Arabia Saudyjska kontynuowała naloty
W poniedziałek w kontrolowanej przez rebeliantów Huti północno-zachodniej części Jemenu odbyły się pogrzeby ofiar nalotu bombowego sprzed tygodnia. Przerodziły się one w antysunnickie i antyamerykańskie manifestacje, "podczas których przysięgano pomścić najnowszych męczenników za wiarę" - pisze agencja AFP.
Media związane z rebeliantami Huti utrzymują, że mimo potępienia ataku na autobus szkolny w Jemenie przez opinię międzynarodową, w tym - ONZ czy Departament Stanu USA, które domagają się przeprowadzenia bezstronnego, międzynarodowego śledztwa w tej sprawie, koalicja wojskowa pod przywództwem Arabii Saudyjskiej kontynuowała w niedzielę i poniedziałek naloty na cele w Jemenie.
Rijad nie neguje faktu, że doszło do zbombardowania autobusu szkolnego. Bezpośrednio po ataku koalicja potwierdziła, że dokonywała w czwartek ostrzału z powietrza w muhafazie Sady w północno-zachodnim Jemenie.
Atak ten był odpowiedzią na akcję rebeliantów Huti, którzy w przeddzień wystrzelili pocisk przeciwlotniczy na miasto Dżizan na południowym zachodzie Arabii Saudyjskiej. W ataku tym zginęła jedna osoba cywilna, a 11 zostało rannych.
"Operacja w pełni uprawniona"
Od listopada 2017 roku Huti wystrzeliwują pociski balistyczne w kierunku sąsiedniej Arabii Saudyjskiej, przy czym większość z nich jest przechwytywana przez saudyjską obronę przeciwlotniczą, ale atakują też cele w południowej części Jemenu, która zamieszkiwana jest przez ludność sunnicką i jest kontrolowana przez al-Hadiego.
Operacja ta była w pełni uprawniona i uzasadniona militarnie - ocenił w ubiegłym tygodniu rzecznik koalicji, Turki al-Maliki. Zaznaczył on, że według informacji wywiadowczych dostępnych Saudyjczykom w zbombardowanym autokarze nie znajdowały się dzieci, ale bojowcy ruchu Huti. Rzecznik oskarżył przy tej okazji ruch Huti o angażowanie do działań wojskowych nieletnich.
Muhafaza Sady, w której doszło do ataku, znajduje się pod kontrolą rebeliantów Huti nie uznających władzy obecnego prezydenta Jemenu Abda ar-Rab Mansura al-Hadiego, któremu podlega tylko południowa część kraju. Rebelianci kontrolują Sanę oraz rozległe terytoria na północy i zachodzie kraju.
Wojna pochłonęła prawie 10 tys. ofiar
Jemen pogrążony jest w chaosie od 2011 roku, gdy społeczna rewolta położyła kres wieloletnim dyktatorskim rządom prezydenta Alego Abd Allaha Salaha. Konflikt nasilił się, gdy w marcu 2015 roku interwencję w Jemenie rozpoczęła Arabia Saudyjska.
Międzynarodowa koalicja (Bahrajn, Bangladesz, Egipt, Jordania, Katar, Kuwejt, Maroko, Senegal, Sudan i Zjednoczone Emiraty Arabskie) od trzech lat walczy w Jemenie z rebeliantami Huti, wspieranymi przez Iran.
Według ONZ wojna w Jemenie pochłonęła od 2015 r. prawie 10 tys. ofiar i wywołała "największy kryzys humanitarny na świecie".

## ZAPISANE INFORMACJE
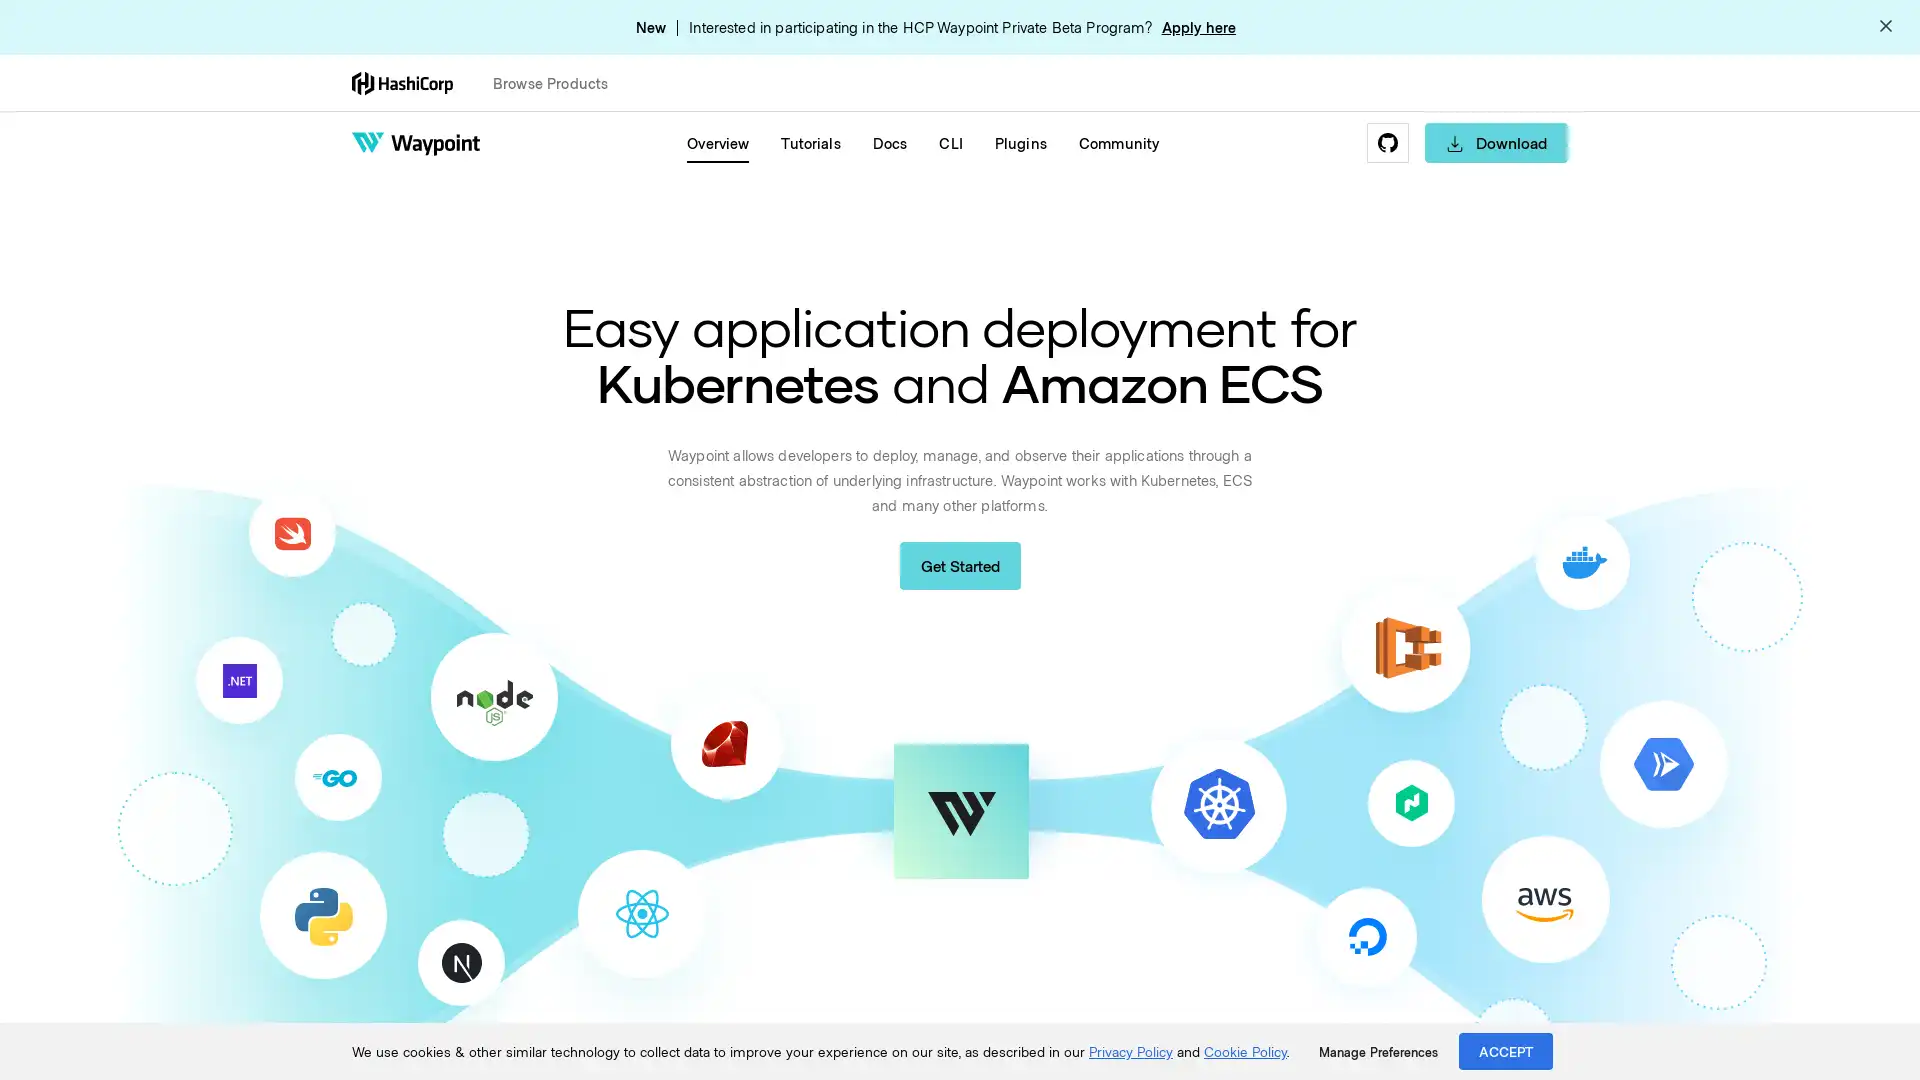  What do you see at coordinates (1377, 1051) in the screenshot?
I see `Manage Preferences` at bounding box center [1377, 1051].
--
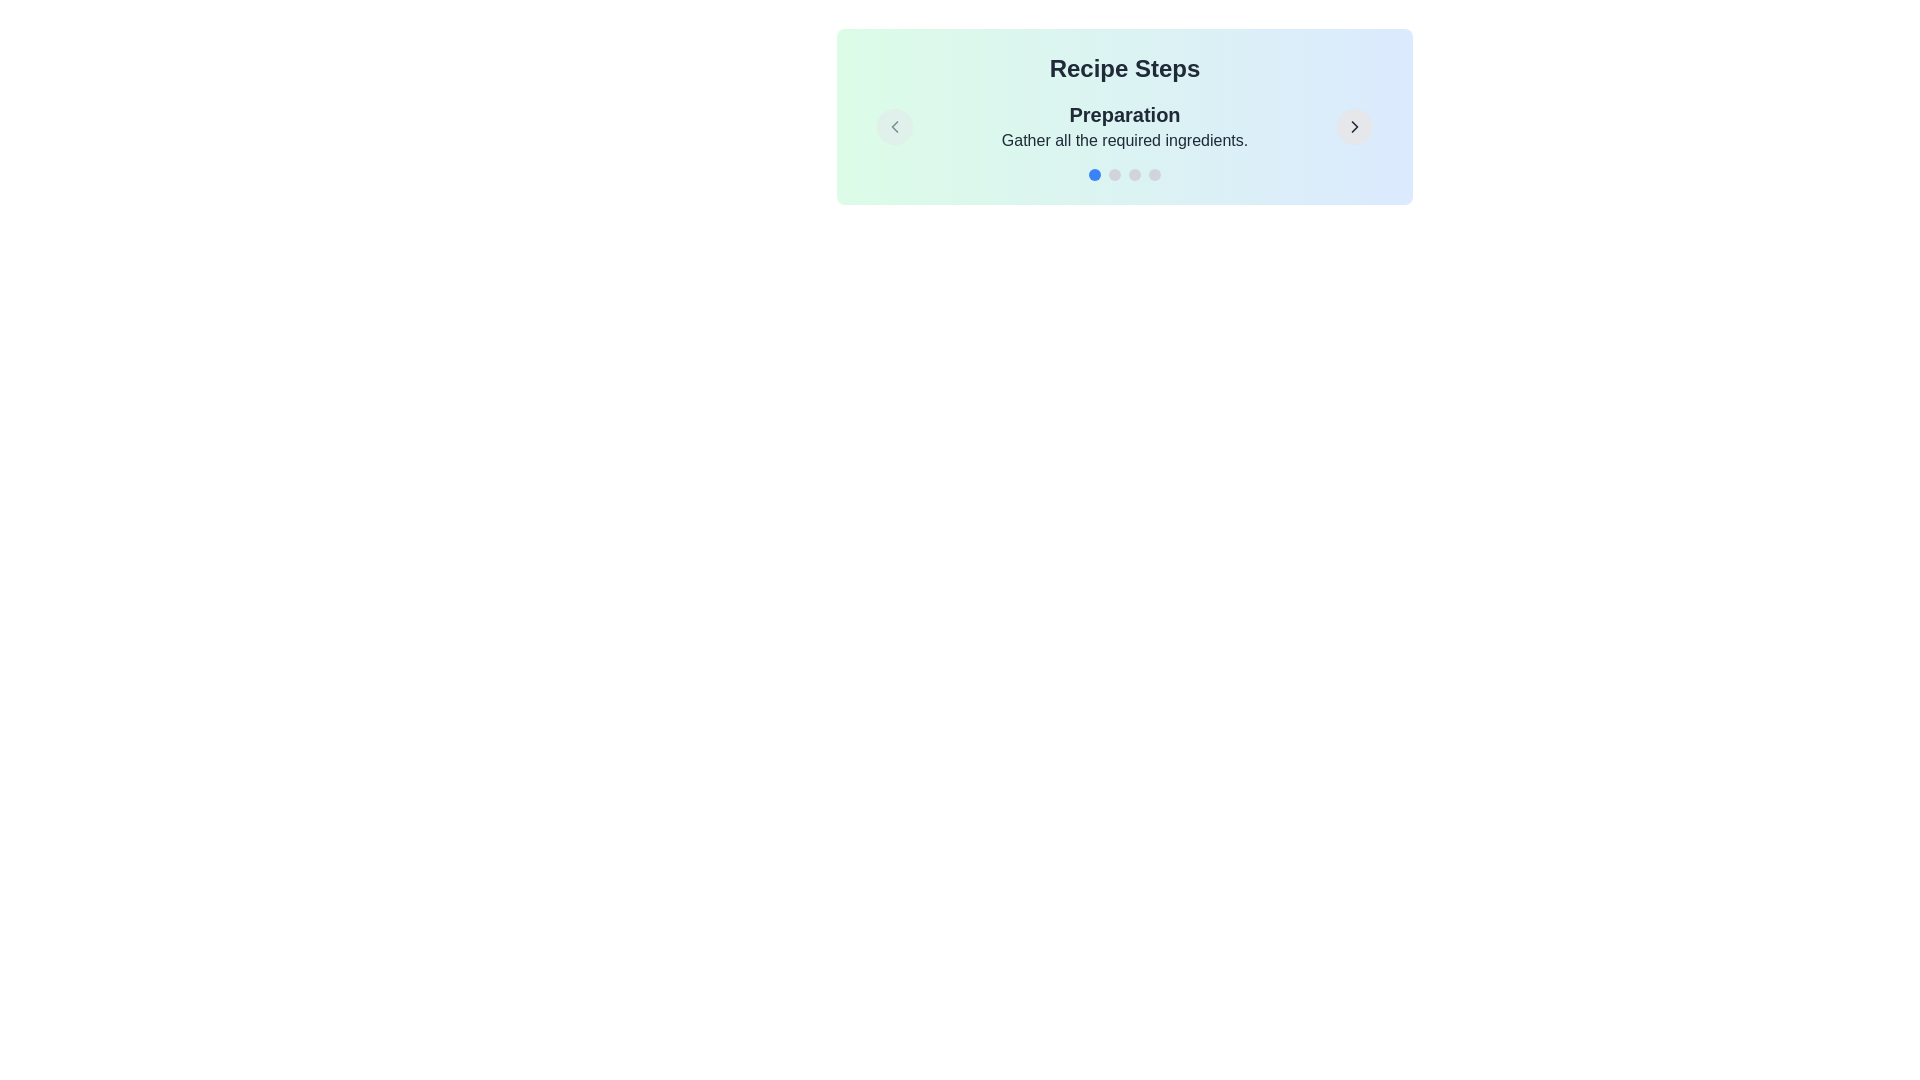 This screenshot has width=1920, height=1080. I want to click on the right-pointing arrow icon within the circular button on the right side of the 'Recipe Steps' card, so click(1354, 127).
* * *
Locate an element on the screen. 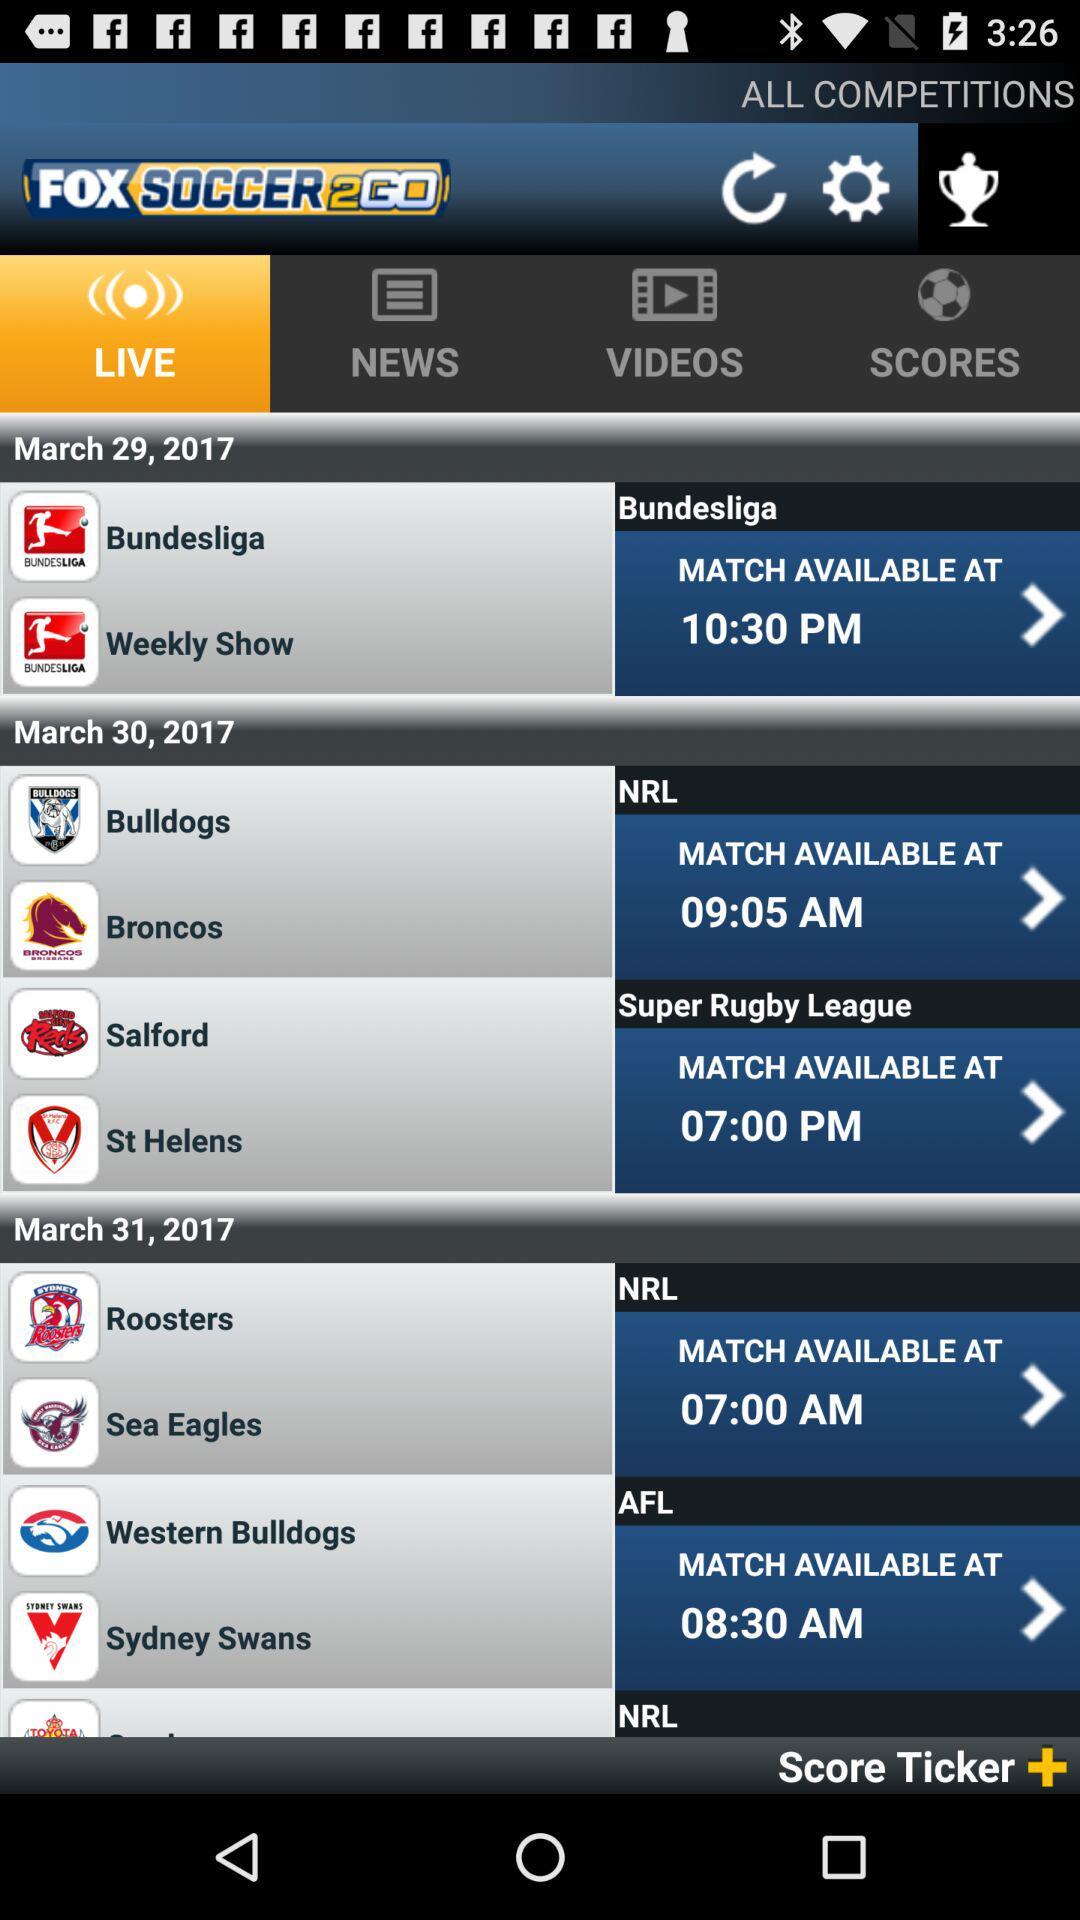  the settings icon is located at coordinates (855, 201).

## TREŚĆ ZADANIA
Zwróć bez zmian fragment tekstu o nalotach w Jemenie zawarty między „Rijad nie neguje” a „kontrolowana przez al-Hadiego.”, włącznie z tymi słowami.

## ROZWIĄZANE ZADANIE
Rijad nie neguje faktu, że doszło do zbombardowania autobusu szkolnego. Bezpośrednio po ataku koalicja potwierdziła, że dokonywała w czwartek ostrzału z powietrza w muhafazie Sady w północno-zachodnim Jemenie.
Atak ten był odpowiedzią na akcję rebeliantów Huti, którzy w przeddzień wystrzelili pocisk przeciwlotniczy na miasto Dżizan na południowym zachodzie Arabii Saudyjskiej. W ataku tym zginęła jedna osoba cywilna, a 11 zostało rannych.
"Operacja w pełni uprawniona"
Od listopada 2017 roku Huti wystrzeliwują pociski balistyczne w kierunku sąsiedniej Arabii Saudyjskiej, przy czym większość z nich jest przechwytywana przez saudyjską obronę przeciwlotniczą, ale atakują też cele w południowej części Jemenu, która zamieszkiwana jest przez ludność sunnicką i jest kontrolowana przez al-Hadiego.